One of the more distasteful trends in modern publishing is the exhumation of the corpses of bestselling authors® and their fictional characters™, then signing up any dreadful hack to ghostwrite a piece of dire frankenfiction in their name. Ian Fleming and Robert Ludlum are among the dubious beneficiaries of this accolade, and now Agatha Christie has joined the party.

Agatha Christie? I hear you guffaw. Yes I know, even your Grandma has graduated to Prime Suspect and Val McDermid these days.

“But look at the audience for Downton Abbey – retro sells”, one can detect the publishing execs reasoning.

And so, one Sophie Hannah is engaged to reanimate Christie. The Monogram Murders opens in a London tearoom where Hercule Poirot encounters a flustered young lady who announces that she is about to be murdered, but that she doesn’t want the crime investigated. What follows is a tale so badly told that any notion of plot is completely subverted.

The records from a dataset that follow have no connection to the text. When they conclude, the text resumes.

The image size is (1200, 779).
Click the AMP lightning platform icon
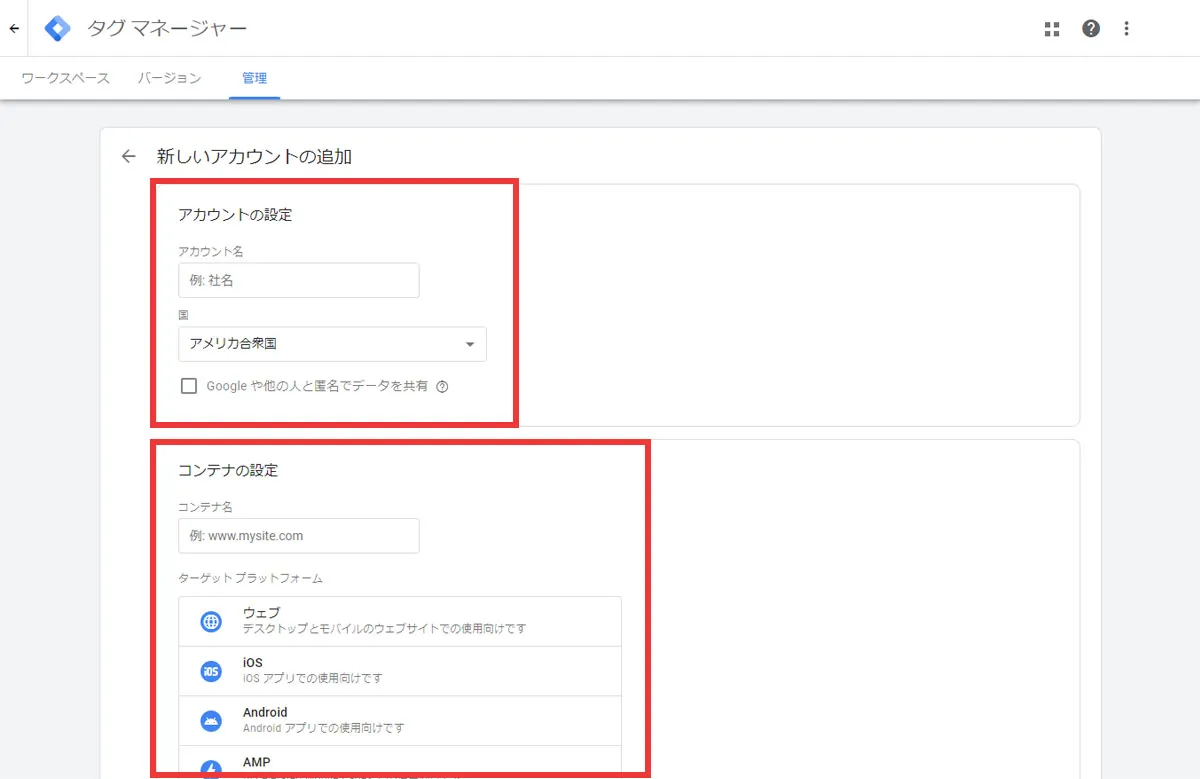210,767
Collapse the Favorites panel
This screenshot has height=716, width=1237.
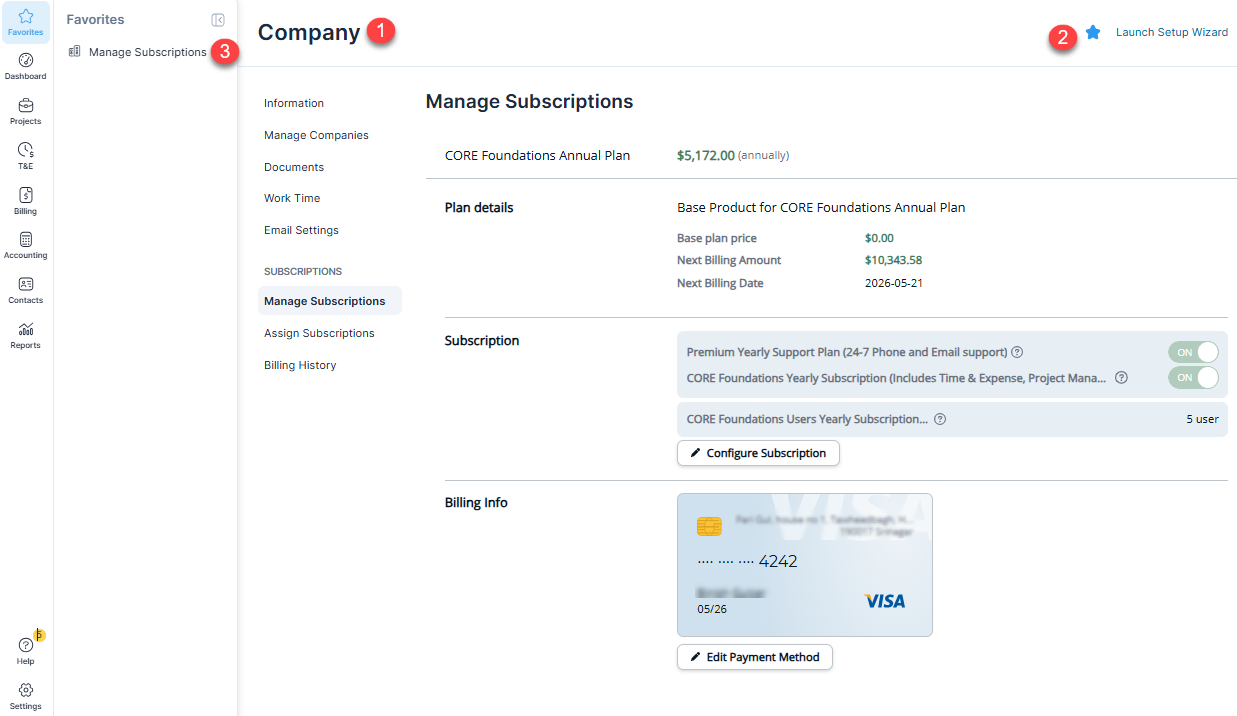[x=218, y=20]

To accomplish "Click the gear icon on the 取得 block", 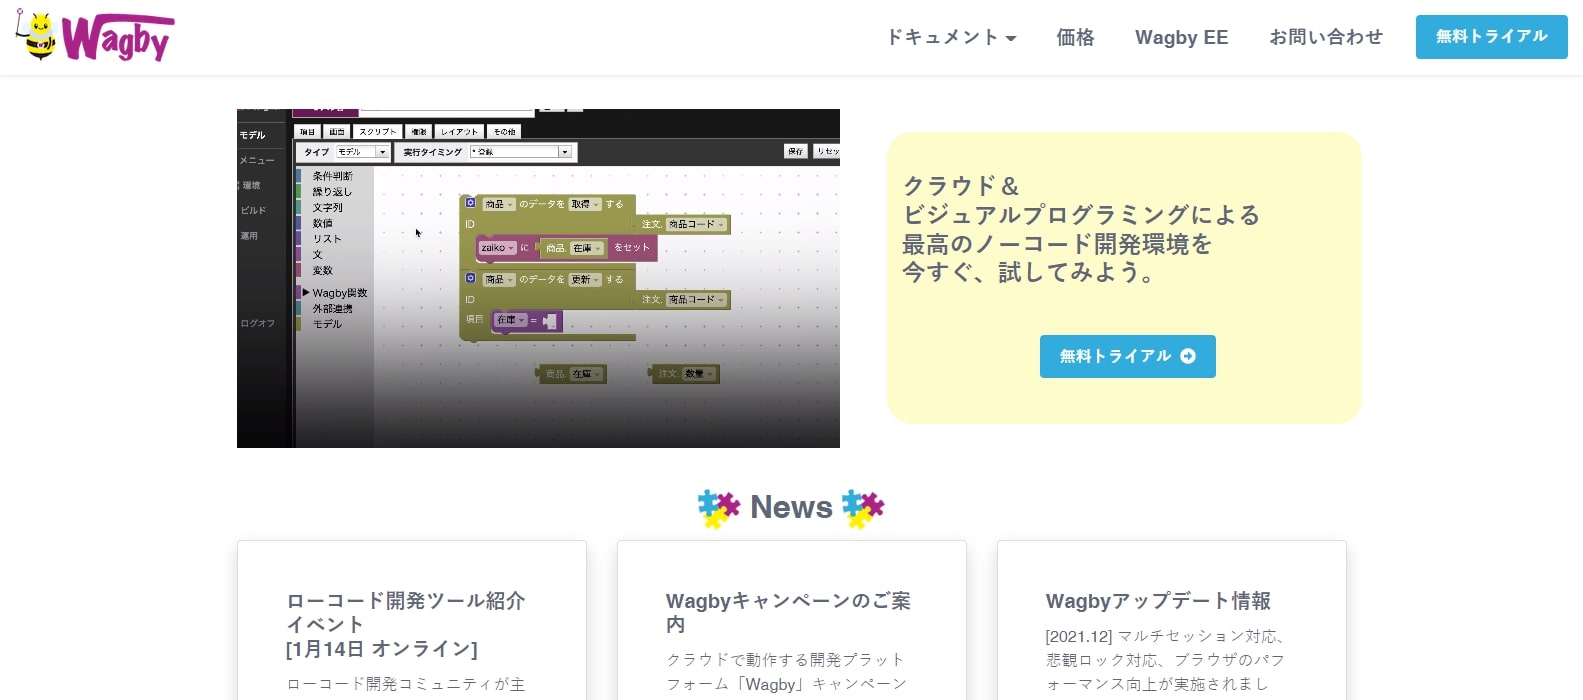I will click(471, 203).
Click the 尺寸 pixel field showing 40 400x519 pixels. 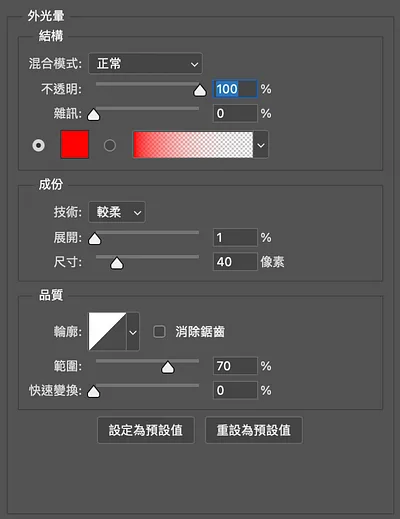click(235, 262)
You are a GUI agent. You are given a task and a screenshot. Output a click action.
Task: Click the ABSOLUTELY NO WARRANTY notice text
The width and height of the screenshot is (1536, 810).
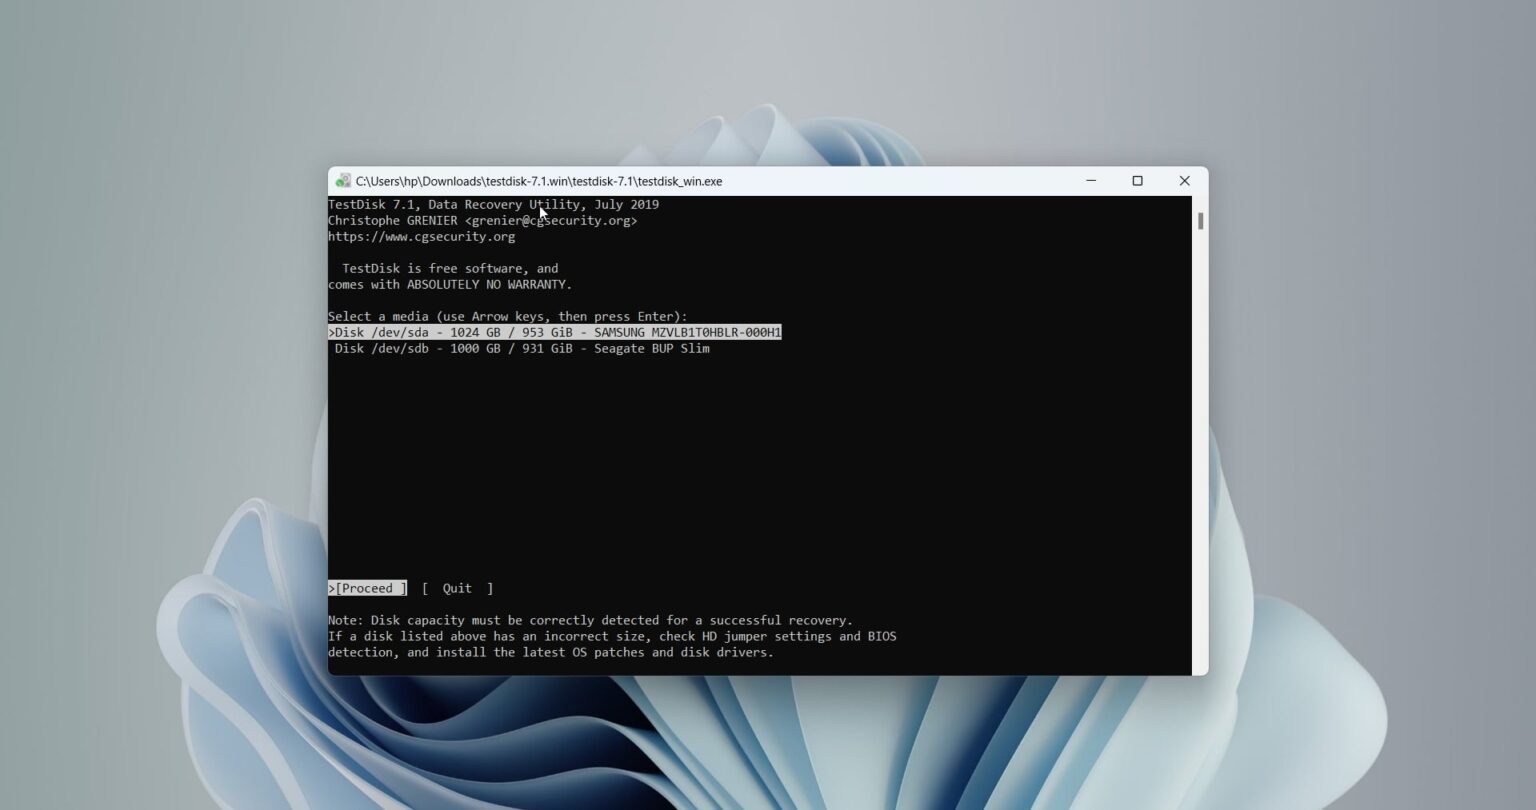click(449, 284)
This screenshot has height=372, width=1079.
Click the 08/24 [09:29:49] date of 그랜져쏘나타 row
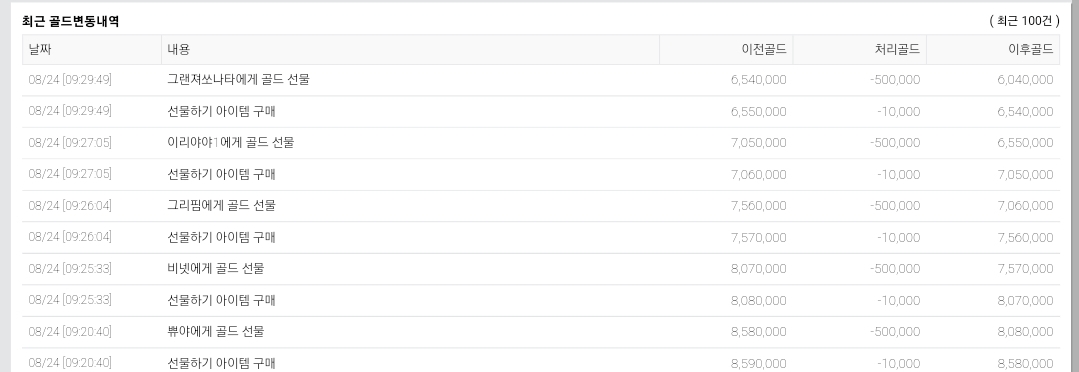click(x=70, y=80)
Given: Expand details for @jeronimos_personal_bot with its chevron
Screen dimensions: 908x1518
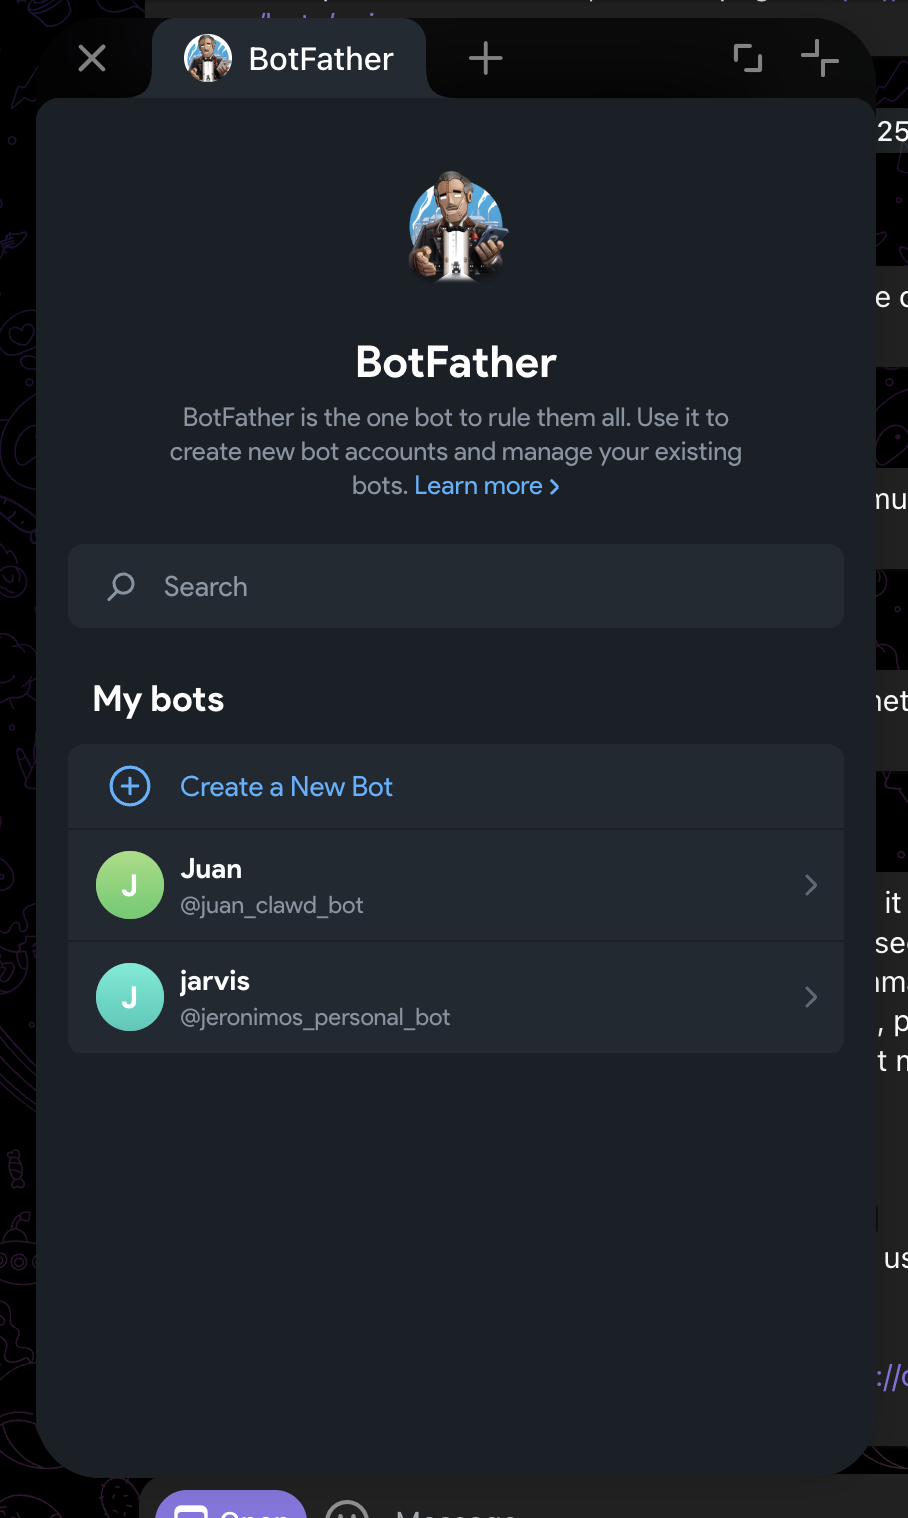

Sophie Hannah, it is said, is the author of nine psychological thrillers. If The Monogram Murders is anything to go by, then Enid Blyton is the author of a hundred. She has been shortlisted for the T.S Eliot poetry prize, which I assume is awarded for the whimper, rather than the bang.

Sophie Hannah The Monogram Murders book cover

This is writing by numbers and the most dreadful tosh imaginable, I am left wondering if Sophie Hannah only has English as a second language. Fortunately, the publishers sent me two copies, and so quite unable to believe my own eyes, I was able to try it out on my 73-year-old mum, who consumes crime fiction like it is going out of fashion.

Her verdict: "It’s like a slow moving game of chess.” Me: "And you don’t play chess, right?” Mum: “No, it’s too boring! ... I don’t have to finish this, do I?”

What can I say? Poirot’s fastidiousness has been updated to OCD. The characters are so dull and unappealing, that you long for the Quentin Tarantino remix, where the whole cast gets machine-gunned in slow motion while an Italian diva orgasms meaninglessly over a Morricone soundtrack in the background.

It is wrong on just about every level, the dialogue isn’t just wooden, it is positively carboniferous. I struggle to present a meaningful quotation from it, but here is an example:

“All right," said Richard, though he did not look happy. "It saddens me to admit it, but yes. Nancy Ducane should not have consorted with another woman’s husband. She should not have announced her liaison with Patrick to the village in the way that she did. We do not know that Frances Ive would have taken her own life if that had not happened. Regrettably, Nancy Ducane must also die.”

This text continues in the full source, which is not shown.